Monday, Aug. 02, 1948

Spunk-Water & Psychoanalysis

Tom Sawyer and Huckleberry Finn had definite ideas on the best way to cure warts. Tom favored "spunk-water" (rain water in a rotten tree stump). One of Huck's favorite prescriptions required a dead cat: "Why, you take your cat and go and get in the graveyard 'long about midnight when somebody wicked has been buried; and when it's midnight a devil will come, or maybe two or three . . . and when they're taking the feller away, you heave your cat after 'em and say, 'Devil follow corpse, cat follow devil, warts follow cat, I'm done with ye!' That'll fetch any wart."

Britain's Dr. William Samuel Inman, eye surgeon and psychoanalyst, has some ideas on curing warts that might have come right out of the Mark Twain pharmacopoeia. In the issue of Lancet that reached the U.S. last week, Inman told of a 13 -year-old boy who came to him with ten warts on his thumb. Dr. Inman told him to touch the tip of his tongue to each wart every morning because saliva is peculiarly poisonous to warts, but not to tell anybody. The warts went away.

Inman tried the same remedy on an eight-year-old boy, but it failed because he told somebody. So Inman instructed him to "steal a potato from his mother's store, halve it, touch each wart with the raw surface, 'and then bury the potato in the backyard by the light of the full moon -- all in the greatest secrecy." Those warts went away, too. The doctor cured an adult of a shin wart by having him apply saliva with his finger.

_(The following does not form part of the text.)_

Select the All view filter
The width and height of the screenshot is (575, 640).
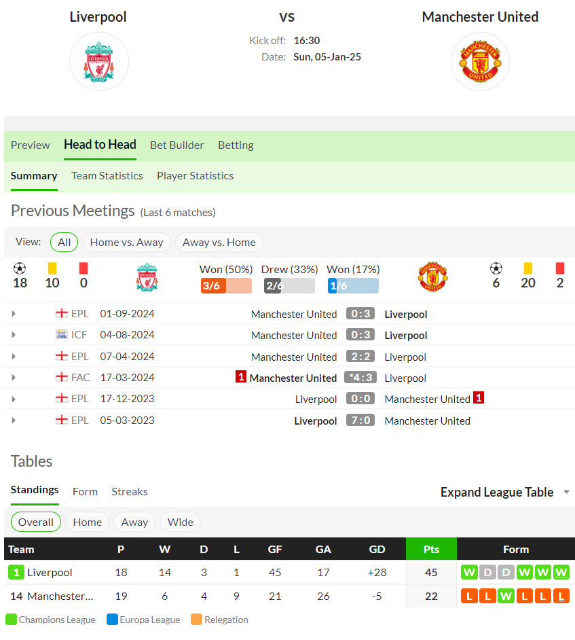click(x=64, y=243)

How do the charms work? Emotional impulses, Inman thinks, may cure as well as cause warts. Dr. Inman nods knowingly at folklore stories of people getting rid of eyelid styes by rubbing them with wedding rings. He checked 158 patients, found that 92% of those with styes and 80% of those with tarsal cysts (tumors of the eyelid) had "an exceptional interest in birth." Just why such concern should affect eyelids, .Dr. Inman is not sure. But he reasons that "serious chronic inflammations in the body generally might be beneficially influenced by systematic psychoanalysis."

A baffling epidemic in Dundee was reported in the same issue of the Lancet. Women were turning up at doctors' offices suffering from bullous erythema (reddish blisters) on their legs. The doctors wondered: Was it due to chemical burns? To a new skin disease? Dr. John Kinnear, of the Dundee Royal Infirmary, discovered and pondered the fact that all the women had been riding the same tram line. Dr. Kinnear inspected and confirmed a suspicion: bedbugs.